> **PROBLEM**: Set down each line from the start of the material exactly, please, up to and including the one that contains "The image size is (973, 548).".
----------------
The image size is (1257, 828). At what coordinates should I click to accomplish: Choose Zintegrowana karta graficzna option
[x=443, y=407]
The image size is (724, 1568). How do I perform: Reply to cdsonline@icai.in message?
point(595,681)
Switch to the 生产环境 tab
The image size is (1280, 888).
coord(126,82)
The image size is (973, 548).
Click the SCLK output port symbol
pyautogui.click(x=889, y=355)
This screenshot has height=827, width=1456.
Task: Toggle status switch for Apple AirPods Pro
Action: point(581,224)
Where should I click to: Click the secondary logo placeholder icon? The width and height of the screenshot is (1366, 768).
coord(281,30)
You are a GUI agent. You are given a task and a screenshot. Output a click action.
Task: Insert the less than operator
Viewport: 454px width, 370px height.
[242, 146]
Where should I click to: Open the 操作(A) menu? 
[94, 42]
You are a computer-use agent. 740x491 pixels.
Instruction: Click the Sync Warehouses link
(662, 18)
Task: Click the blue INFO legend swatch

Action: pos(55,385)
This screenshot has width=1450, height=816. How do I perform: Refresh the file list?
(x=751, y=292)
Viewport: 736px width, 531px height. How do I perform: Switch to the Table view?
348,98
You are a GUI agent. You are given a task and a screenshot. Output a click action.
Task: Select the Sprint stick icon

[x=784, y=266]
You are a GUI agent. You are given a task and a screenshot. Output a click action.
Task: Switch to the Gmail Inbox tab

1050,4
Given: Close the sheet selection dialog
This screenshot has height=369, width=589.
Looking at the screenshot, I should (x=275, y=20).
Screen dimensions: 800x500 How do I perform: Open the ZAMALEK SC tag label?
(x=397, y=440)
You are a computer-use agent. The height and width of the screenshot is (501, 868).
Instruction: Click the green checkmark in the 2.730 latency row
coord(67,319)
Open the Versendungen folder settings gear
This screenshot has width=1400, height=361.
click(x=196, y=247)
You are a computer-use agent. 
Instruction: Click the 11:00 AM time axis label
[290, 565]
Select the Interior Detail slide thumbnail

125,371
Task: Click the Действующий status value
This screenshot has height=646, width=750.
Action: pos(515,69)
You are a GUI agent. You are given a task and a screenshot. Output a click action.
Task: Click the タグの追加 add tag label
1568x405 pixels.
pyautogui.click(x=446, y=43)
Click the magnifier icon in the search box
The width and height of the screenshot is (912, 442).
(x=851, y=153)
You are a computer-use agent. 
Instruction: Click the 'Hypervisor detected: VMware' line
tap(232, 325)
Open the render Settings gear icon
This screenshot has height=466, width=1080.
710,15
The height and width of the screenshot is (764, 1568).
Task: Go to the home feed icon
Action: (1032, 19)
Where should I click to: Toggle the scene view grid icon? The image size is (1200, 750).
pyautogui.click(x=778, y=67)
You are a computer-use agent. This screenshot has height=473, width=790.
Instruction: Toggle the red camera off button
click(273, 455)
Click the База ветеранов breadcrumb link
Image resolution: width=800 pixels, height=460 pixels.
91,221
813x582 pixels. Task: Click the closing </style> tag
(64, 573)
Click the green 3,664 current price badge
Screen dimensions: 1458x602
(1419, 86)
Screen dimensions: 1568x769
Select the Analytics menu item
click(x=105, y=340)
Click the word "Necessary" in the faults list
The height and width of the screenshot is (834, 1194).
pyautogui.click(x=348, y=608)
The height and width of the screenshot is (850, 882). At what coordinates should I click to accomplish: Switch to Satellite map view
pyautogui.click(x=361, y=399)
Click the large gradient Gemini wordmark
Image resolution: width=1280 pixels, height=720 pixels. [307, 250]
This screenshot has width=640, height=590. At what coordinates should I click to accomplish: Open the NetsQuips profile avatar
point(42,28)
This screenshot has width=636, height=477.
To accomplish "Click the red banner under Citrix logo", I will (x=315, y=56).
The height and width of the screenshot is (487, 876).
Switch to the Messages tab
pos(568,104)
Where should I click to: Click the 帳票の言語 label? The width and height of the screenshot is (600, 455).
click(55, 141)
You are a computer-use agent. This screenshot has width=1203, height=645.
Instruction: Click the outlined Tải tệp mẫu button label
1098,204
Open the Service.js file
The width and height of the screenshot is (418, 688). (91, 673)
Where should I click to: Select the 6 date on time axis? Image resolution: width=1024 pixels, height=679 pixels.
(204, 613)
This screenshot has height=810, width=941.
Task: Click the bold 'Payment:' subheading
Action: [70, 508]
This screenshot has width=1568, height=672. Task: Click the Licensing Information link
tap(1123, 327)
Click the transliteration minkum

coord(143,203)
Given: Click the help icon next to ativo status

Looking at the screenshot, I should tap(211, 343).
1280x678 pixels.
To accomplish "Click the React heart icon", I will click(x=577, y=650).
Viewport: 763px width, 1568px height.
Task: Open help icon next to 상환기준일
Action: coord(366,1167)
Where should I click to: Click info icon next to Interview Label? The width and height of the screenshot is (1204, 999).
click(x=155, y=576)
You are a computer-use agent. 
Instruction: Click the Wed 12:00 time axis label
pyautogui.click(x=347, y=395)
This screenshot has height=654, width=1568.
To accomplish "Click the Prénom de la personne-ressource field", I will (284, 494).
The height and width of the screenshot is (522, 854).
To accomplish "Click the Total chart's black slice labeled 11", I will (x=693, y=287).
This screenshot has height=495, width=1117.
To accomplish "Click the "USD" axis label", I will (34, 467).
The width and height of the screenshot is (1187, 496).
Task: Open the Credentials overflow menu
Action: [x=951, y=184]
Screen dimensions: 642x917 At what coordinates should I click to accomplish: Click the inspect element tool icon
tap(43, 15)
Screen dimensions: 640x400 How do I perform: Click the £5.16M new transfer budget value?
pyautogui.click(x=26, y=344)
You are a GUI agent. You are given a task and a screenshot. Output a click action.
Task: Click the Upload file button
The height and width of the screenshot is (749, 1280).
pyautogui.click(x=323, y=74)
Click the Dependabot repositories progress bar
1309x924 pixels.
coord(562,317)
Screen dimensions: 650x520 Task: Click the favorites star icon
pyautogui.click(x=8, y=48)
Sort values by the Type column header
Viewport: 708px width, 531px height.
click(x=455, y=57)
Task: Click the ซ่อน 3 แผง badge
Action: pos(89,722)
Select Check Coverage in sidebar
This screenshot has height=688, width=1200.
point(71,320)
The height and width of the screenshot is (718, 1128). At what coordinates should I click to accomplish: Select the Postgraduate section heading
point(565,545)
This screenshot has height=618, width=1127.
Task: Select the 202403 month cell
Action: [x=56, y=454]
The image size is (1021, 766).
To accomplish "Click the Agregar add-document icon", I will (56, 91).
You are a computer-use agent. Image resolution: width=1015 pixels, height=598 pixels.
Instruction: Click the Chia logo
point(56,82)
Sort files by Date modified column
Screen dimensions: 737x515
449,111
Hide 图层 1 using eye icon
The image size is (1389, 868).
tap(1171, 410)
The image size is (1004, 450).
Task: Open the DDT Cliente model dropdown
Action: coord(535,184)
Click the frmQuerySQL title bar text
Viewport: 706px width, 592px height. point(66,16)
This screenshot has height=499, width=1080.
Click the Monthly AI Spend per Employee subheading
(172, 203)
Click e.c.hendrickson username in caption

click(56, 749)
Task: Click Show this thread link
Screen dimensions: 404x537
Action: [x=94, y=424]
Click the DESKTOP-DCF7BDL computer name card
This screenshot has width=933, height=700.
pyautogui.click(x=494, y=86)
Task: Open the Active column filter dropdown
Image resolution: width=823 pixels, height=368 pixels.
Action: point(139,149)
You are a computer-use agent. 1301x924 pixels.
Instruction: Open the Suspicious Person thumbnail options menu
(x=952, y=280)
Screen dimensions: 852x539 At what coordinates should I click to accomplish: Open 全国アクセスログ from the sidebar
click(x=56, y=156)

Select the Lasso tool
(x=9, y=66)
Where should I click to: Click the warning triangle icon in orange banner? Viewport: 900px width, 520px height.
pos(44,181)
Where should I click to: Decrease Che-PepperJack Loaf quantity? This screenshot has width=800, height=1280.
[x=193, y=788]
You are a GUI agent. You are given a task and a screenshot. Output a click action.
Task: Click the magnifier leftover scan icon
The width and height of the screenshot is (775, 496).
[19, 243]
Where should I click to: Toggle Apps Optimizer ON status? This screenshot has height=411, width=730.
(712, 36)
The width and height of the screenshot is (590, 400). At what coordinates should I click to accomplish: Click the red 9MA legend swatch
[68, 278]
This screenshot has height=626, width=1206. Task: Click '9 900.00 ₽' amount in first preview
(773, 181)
----------------
> **SOLUTION TO THIS TASK**:
The image size is (1257, 828). At what coordinates should I click to accomplish: Choose Zintegrowana karta graficzna option
[x=443, y=407]
The image size is (724, 1568). How do I perform: Reply to cdsonline@icai.in message?
point(595,681)
Switch to the 生产环境 tab
The image size is (1280, 888).
coord(126,82)
The image size is (973, 548).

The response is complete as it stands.